Vijay explains that “there is a growing appreciation for the value of machine learning approaches in biomarker discovery, and yet predicting molecular determinants of clinical response remains difficult. DeepGeneX addresses a major bottleneck in the biomarker discovery process. We developed a non-linear, multilayer neural network to more accurately model patient tumor sequencing data to predict biomarkers of response to immunotherapy.” Furthermore, “DeepGeneX technology provides a broadly applicable approach to predicting clinical response to therapy and to identify novel biomarkers/gene signatures that underlie the response. With Next gen-sequencing data being collected often in hospitals today and in clinical trials, the DeepGeneX platform could allow oncologists to perform an in silico biomarker test by uploading patients’ molecular data and receiving clinical predictions on their patients,” the authors explained. Additionally, utilizing biomarkers to select appropriate patients to enroll in a clinical trial may improve the success of the tested treatment and FDA approval, an important factor for insurance coverage of treatment. However, only a small fraction of clinical trials actually utilize biomarkers to select participants, likely due to the limited number of biomarkers that have currently been identified and validated. Vijay states that “identifying biomarkers represents a tremendous clinical utility, but the lack of technology to identify biomarkers is apparent: this is where DeepGeneX comes in.”

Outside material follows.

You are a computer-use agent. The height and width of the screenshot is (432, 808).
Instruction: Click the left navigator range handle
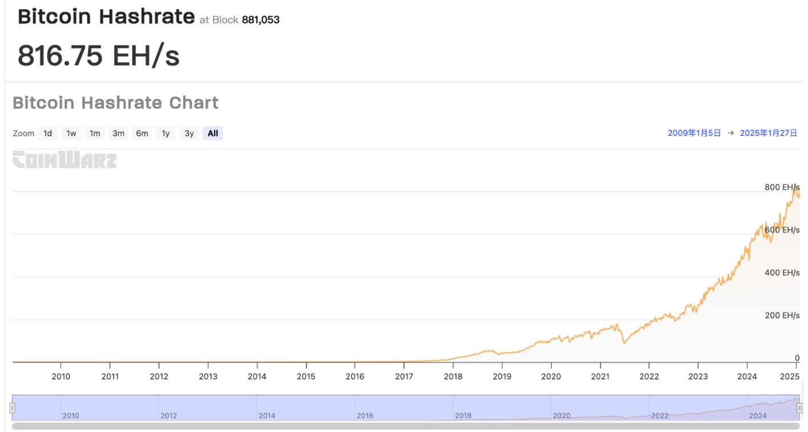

Beyond this study, the Gujral team is working to apply DeepGeneX to other disease contexts including Alzheimer’s Disease (AD) and Meningioma. For Alzheimer’s, “we are looking to create an early diagnosis test driven by DeepGeneX that can predict AD using RNA-sequencing data – like a digital biomarker test.” Excitingly, preliminary results from profiling molecular data from over 2,000 patients shows that DeepGeneX “could predict the onset of AD with high accuracy.” In addition, the Gujral researchers are applying DeepGeneX to one of the largest clinical Meningioma datasets of over 1,000 patients.” Meningiomas are “the most common primary intracranial tumor, representing 39% of all primary brain tumors,” with a high percentage of recurrence after radiation and surgery. The Gujral team explains that a “major roadblock in meningioma treatment is identifying patients who will recur or progress post-treatment and identifying experimental therapies for these patients. We hope that DeepGeneX can fill this gap and help in identifying gene signatures/biomarkers for tumor recurrence and aid in identifying potential therapies. Overall, DeepGeneX is a broad platform that can be applied to build predictive models from any large-scale biological dataset.”

This work was supported by the National Science Foundation and the American Cancer Society.

Fred Hutch/University of Washington/Seattle Children's Cancer Consortium member Taran Gujral contributed to this research.

Kang Y, Vijay S, Gujral TS. 2022. Deep neural network modeling identifies biomarkers of response to immune-checkpoint therapy. iScience. 25(5):104228.